Single Dimension Arrays

Syntax :  type  var_name[ size ] ;

For Example :- 

  int array[ 5 ] ;

Here 5 indicates size of the array.Thus total number of elements in the array is 5

which are represented as follows:

array[0]

array[1]

array[2]

array[3]

array[4]

1.Now understand the following program:-

#include<stdio.h>

#include<conio.h>

int main()

{

/*declaration of an array*/

int array[4];

    array[0]=6; /*first element*/

    array[1]=5; /*2nd element*/

    array[2]=8; /*3rd element*/

    array[3]=1; /*4th element*/

    clrscr();

   printf("The 1st element of array = %d\n",array[0]); 

   printf("The 2nd element of array = %d\n",array[1]);

   printf("The 3rd element of array = %d\n",array[2]);

   printf("The 4th element of array = %d",array[3]);

    getch();

}

Output:

The 1st element of array =6

The 2nd element of array =5 

The 3rd element of array =8 

The 4th element of array =1

We can also write this program using for loop.

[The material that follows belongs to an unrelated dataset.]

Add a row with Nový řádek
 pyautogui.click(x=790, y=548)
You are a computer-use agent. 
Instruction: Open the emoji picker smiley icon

2.A C program to accept N numbers and print them in an ascending order.

 

 #include<stdio.h>

#include<conio.h>

void main() 

{

  int i, j, a, N, number[30]; 

/*30 is the size of the array*/

 

  printf("Enter the value of N: \n");

  scanf("%d", &N);

  printf("Enter the numbers: \n");

   for (i = 0; i < N; ++i) 

{

   scanf("%d", &number[i]);

 }

 

  for (i = 0; i < N; ++i) 

{

  for (j = i + 1; j < N; ++j)

 {

     if (number[i] > number[j]) 

       {

        a = number[i];

        number[i] = number[j];

        number[j] = a;

        }

 

    }

 

  }

 

  printf("The numbers in ascending order: \n");

 

  for (i = 0; i < N; ++i)

{

     printf("%d\n", number[i]);

 }

 getch();

}

Output:

Enter the value of N:

3

Enter the numbers:

9 6 7

The numbers in ascending order:

6

7

9

3.A C program to reverse  the digits of number using array.

#include<stdio.h> 

#include<conio.h>

void main()

{

int num;

int n,i;

int temp[100];

printf("Enter no. of digits in your number:");

scanf("%d",&n);

printf("Enter number:");

scanf("%d",&num);

for(i=0;i<n;i++)

{

temp[i]=num%10;

num=num/10;

}

/*storing elements in array*/

printf("Required reverse number:");

for(i=0;i<n;i++)

{

printf("%d",temp[i]);

}

/*print the elements of array*/

getch();

}

Output:

Enter no. of digits in your number:4

Enter number:4563

Required reverse number:3654

Multidimensional Arrays

Syntax : type   name [ rows ] [ columns ]  ;

For Example :- 2D array of dimension 2 X 3.

  int d[ 2 ] [ 3 ] ;

3.Now understand the following program:

#include<stdio.h>

#include<conio.h>

int main()

{

    int array[2][4]={{1,3,3,5,},{3,4,6,7}};

    

    clrscr();

   printf("array[0][1] = %d\n",array[0][1]); 

   printf("array [1][1] = %d\n",array[1][1]);

   printf("array[0][0] = %d\n",array[0][0]);

   printf("array[1][0] = %d",array[1][0]);

    getch();

}

Output:

array[0][1] = 3

array[1][1] = 4

array[0][0] = 1

array[1][0] = 3

4.Following is the C program of the summation of two 3×3 matrix.

#include<stdio.h>

#include<conio.h>

int main()

{

    int a[10][10],b[10][10],c[10][10];

    printf("Enter first 3×3 matrix:\n");

    for(int i=1;i<=3;i++)

        {

        for(int j=1;j<=3;j++)

        {

        scanf("%d",&a[i][j]);

            }

    }

    

    

       printf("Enter second 3×3 matrix:\n");

    for(int i=1;i<=3;i++)

        {

        for(int j=1;j<=3;j++)

        {

        scanf("%d",&b[i][j]);

            }

    }

   printf("Required matrix after summation:\n");

    for(int i=1;i<=3;i++)

    {

        for(int j=1;j<=3;j++)

        {

 printf("%d  ",a[i][j]+b[i][j]);

   }

        printf("\n");

        }

    getch();

}

Output:

Enter first 3×3 matrix:

1 2 3

4 3 5

3 2 1

Enter second 3×3 matrix:

2 2 2 

3 3 3

4 1 1

Required matrix after summation:

3  4  5

7  6  8

7  3  2

More programs of array is available in for loop.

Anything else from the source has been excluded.